Back to bed, and another loud rumble. Sleep finally came around 3:30 when . . . bang! Another tree? We dozed off again until we finally got up for the day an hour or so later.
“A big branch fell on my truck! It’s on the power line!” my husband yelled after he looked out the window from our bedroom.
And so began our early-morning scramble.
How would we get to work? Could we walk down our driveway, because the power line was touching the branch, which was touching the truck and the snow? So many questions.
A call to the power company solidified our fear: It’s going to take “a while” to fix the wire and remove the branch with so much damage in the area. “Days?” my husband asked. The guy wasn’t sure about “days,” but it would take “a while.”
And without seeing the exact location of the wire, of course they couldn’t guarantee I’d be safe getting into the car.
I headed downstairs to further assess the situation (trying hard to walk softly so as not to again wake my baby). I opened the front door full of curiosity and a little fear. I saw a large tree getting removed from the street by a clean-up crew, another tree in our front yard was broken in half. We then began to see the rest of the storm damage: a large tree down in the side yard, another one in the back and then — snap! — a second branch fell on the truck and the power line.

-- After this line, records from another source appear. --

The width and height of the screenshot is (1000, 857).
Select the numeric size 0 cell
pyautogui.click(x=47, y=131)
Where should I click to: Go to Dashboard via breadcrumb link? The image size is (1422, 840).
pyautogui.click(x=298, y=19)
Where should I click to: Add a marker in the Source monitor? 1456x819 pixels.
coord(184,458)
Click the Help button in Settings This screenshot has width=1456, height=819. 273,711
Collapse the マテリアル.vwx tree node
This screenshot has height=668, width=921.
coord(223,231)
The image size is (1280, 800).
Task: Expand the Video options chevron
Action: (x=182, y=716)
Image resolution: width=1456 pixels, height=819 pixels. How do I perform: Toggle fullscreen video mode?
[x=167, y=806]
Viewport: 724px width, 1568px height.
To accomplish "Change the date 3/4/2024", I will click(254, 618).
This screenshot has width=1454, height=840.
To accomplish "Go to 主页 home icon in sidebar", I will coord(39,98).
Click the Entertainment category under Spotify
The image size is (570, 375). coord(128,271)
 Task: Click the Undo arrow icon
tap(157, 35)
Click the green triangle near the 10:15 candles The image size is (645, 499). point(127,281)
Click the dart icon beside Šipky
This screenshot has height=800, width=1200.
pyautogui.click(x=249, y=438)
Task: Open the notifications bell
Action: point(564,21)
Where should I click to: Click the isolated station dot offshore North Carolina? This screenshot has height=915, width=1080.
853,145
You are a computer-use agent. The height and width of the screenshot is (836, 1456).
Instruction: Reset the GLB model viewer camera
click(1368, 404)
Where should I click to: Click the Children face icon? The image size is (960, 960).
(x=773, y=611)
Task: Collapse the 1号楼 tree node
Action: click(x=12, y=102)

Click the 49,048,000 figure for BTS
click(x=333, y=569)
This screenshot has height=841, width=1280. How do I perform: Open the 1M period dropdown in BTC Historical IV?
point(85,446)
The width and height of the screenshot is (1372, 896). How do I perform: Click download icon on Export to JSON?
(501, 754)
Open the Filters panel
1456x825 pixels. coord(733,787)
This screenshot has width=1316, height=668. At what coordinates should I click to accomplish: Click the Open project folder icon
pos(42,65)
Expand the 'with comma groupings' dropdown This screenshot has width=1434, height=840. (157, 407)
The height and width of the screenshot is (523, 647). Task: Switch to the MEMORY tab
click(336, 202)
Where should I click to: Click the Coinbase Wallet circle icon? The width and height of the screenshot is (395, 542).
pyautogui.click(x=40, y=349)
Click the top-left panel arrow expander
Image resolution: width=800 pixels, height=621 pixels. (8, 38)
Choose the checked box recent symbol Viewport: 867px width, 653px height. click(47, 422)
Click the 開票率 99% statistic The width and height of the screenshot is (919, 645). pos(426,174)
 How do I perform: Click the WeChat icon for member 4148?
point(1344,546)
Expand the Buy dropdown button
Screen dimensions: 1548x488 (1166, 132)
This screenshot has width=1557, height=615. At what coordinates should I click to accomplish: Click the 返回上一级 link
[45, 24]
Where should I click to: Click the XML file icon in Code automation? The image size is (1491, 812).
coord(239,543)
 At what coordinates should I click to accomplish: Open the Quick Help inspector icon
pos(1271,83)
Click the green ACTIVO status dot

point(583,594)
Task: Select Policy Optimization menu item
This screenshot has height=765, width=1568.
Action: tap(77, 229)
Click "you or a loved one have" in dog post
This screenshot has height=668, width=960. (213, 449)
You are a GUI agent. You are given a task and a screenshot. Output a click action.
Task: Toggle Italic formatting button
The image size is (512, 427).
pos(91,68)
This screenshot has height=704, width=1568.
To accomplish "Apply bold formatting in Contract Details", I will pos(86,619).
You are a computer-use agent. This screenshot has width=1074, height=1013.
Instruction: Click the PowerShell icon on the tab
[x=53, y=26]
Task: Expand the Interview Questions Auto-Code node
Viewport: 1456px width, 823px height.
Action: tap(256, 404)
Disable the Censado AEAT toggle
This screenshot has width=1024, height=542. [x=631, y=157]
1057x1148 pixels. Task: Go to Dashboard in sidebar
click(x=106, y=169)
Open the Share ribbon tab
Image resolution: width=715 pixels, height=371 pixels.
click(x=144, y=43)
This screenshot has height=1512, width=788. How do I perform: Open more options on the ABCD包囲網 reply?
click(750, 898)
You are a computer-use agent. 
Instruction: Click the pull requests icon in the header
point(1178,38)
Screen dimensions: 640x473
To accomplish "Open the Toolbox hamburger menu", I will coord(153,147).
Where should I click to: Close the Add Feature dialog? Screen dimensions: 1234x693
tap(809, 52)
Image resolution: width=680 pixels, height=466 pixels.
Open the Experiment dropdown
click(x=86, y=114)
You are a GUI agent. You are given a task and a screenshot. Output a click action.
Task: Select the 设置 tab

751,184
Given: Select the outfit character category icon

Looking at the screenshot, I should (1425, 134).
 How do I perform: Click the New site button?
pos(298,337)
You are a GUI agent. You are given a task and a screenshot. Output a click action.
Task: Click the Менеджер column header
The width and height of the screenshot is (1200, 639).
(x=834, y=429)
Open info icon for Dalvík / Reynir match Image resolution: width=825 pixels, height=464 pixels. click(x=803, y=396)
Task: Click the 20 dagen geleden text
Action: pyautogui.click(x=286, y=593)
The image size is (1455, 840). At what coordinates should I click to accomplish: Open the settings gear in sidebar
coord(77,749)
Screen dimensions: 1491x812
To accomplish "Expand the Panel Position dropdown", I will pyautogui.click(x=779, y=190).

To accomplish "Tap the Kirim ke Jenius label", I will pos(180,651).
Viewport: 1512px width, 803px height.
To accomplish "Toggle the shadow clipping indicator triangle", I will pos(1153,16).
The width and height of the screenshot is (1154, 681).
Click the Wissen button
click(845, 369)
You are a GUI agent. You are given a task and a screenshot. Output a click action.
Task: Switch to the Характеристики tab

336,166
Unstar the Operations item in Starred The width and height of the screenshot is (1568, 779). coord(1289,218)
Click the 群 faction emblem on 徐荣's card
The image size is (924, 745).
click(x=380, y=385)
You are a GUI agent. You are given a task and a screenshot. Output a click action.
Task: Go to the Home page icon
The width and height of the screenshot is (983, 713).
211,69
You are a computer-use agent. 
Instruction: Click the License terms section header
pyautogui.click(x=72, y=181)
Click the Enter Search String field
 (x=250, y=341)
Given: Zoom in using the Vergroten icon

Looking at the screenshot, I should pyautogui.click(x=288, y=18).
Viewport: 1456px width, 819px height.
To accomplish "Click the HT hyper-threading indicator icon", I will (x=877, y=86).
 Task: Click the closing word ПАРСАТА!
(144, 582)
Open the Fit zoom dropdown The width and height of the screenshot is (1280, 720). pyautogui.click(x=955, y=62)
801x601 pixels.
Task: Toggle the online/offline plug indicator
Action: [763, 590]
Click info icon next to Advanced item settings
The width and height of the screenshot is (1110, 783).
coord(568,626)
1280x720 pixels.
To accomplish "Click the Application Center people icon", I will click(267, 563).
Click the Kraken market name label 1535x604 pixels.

Mother Nature decided we’d be staying in the house — and that was that.
We’re lucky that we don’t have more damage right now while so many others around New England have lost so much.
For us, this storm was a nuisance and a big reminder about storm safety: Stay away from power lines, and be very careful shoveling heavy, wet snow.
It’s better to be safe than sorry, as they say.
And as I was forced to be stuck in the house post-storm, watching more branches fall as I typed, I couldn’t help but look out into the yard in amazement. There was a certain magic in this madness. The snow was sparkling, the house engulfed in the stuff. My son, officially awake for the day, saw the white blanket with fresh eyes, and pointed out the windows and pressed on the glass in awe.
While I appreciate the splendor, I do hope Quinn was our last winter blast this year. I’m pretty sure the trees — and the rest of New England — would be grateful.